▶ _Exercise data_
··········
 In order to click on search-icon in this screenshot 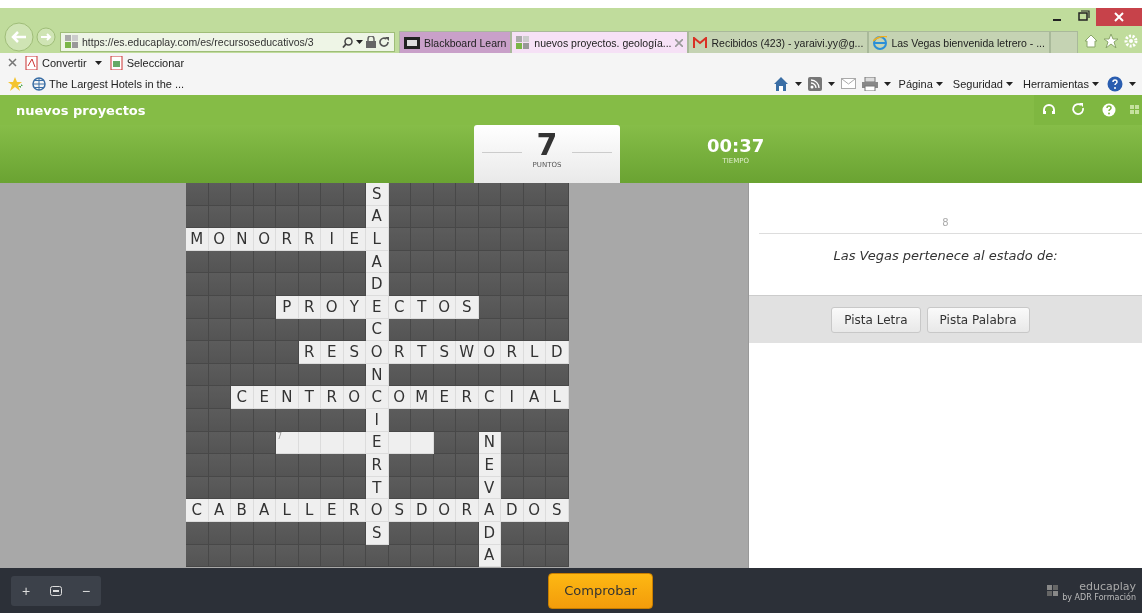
··········
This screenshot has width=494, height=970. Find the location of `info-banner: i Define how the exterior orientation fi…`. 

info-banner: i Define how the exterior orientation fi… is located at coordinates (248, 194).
··········
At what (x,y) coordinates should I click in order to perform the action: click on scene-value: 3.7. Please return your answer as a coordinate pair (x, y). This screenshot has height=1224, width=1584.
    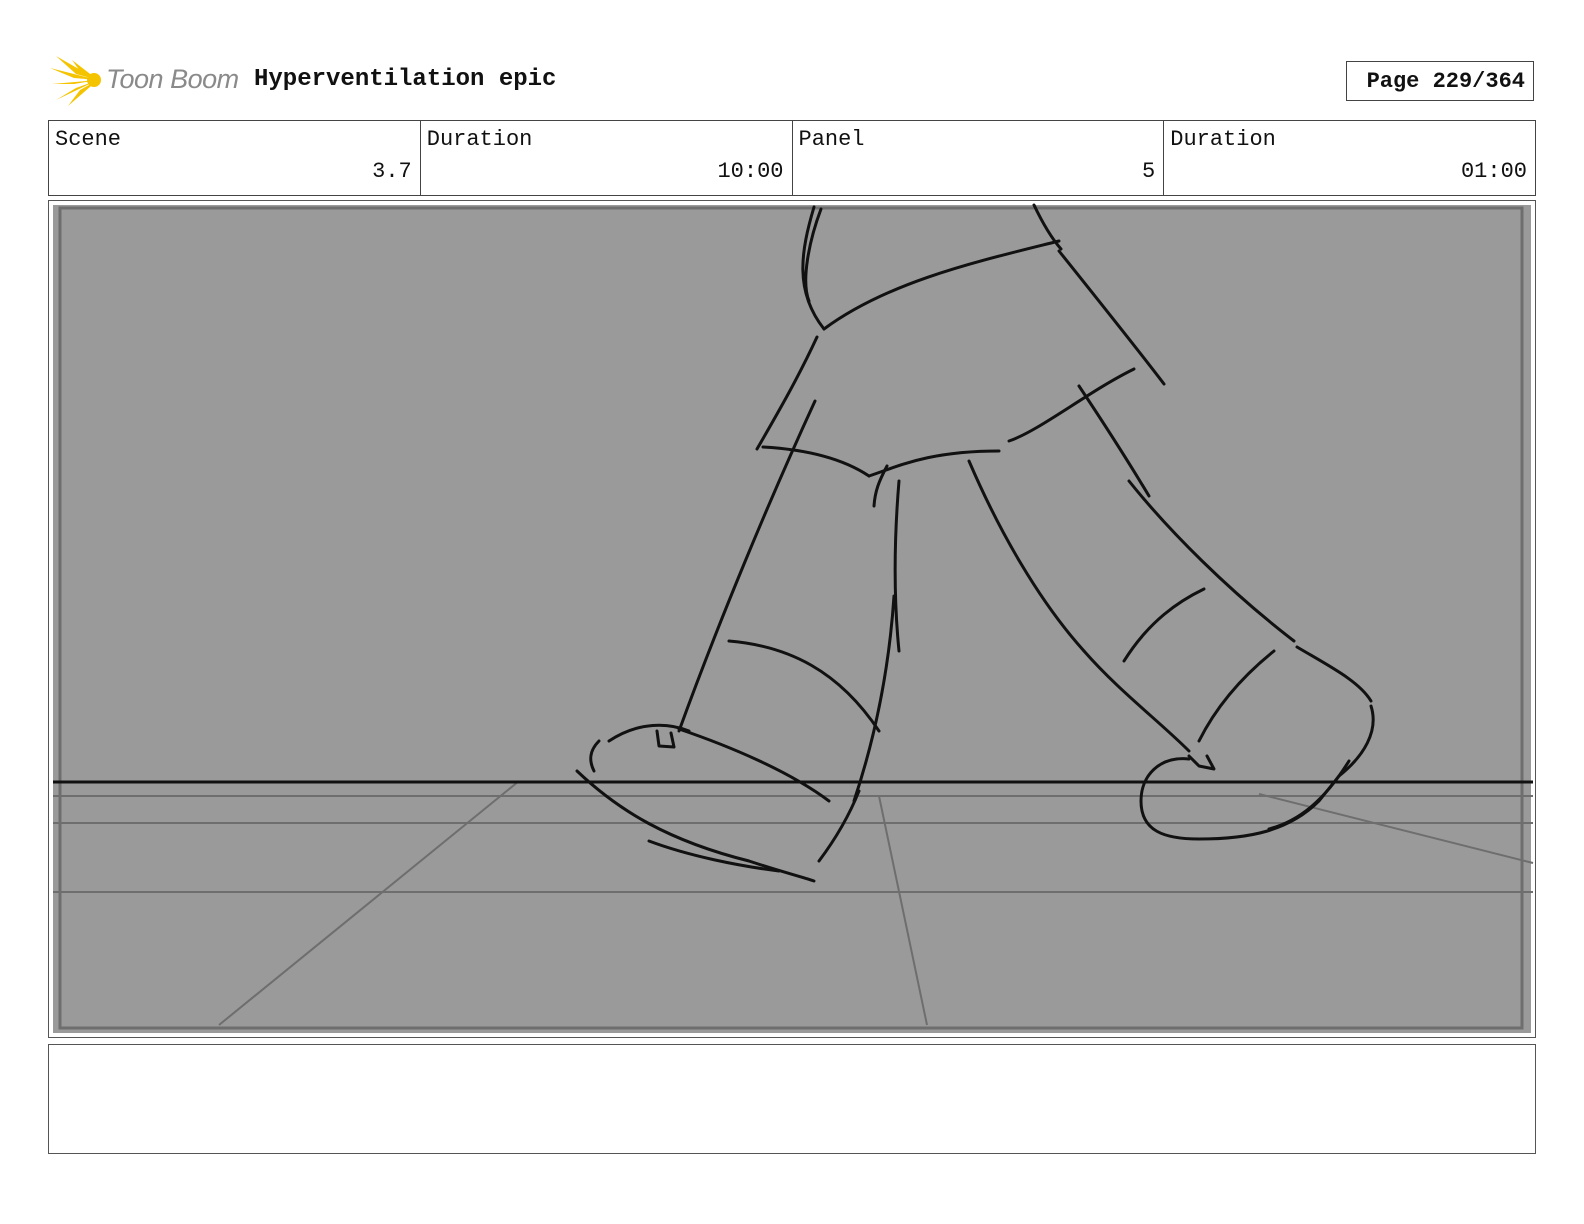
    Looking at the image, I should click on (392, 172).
··········
Please put the lines between the one holding "At what (x,y)" and the one holding "Looking at the", inclusive, into a numbered list, skipping any blank lines. Leave the pictures out.

▶ _Task answer_
1. At what (x,y) coordinates should I click in order to perform the action: click on scene-value: 3.7. Please return your answer as a coordinate pair (x, y). This screenshot has height=1224, width=1584.
2.     Looking at the image, I should click on (392, 172).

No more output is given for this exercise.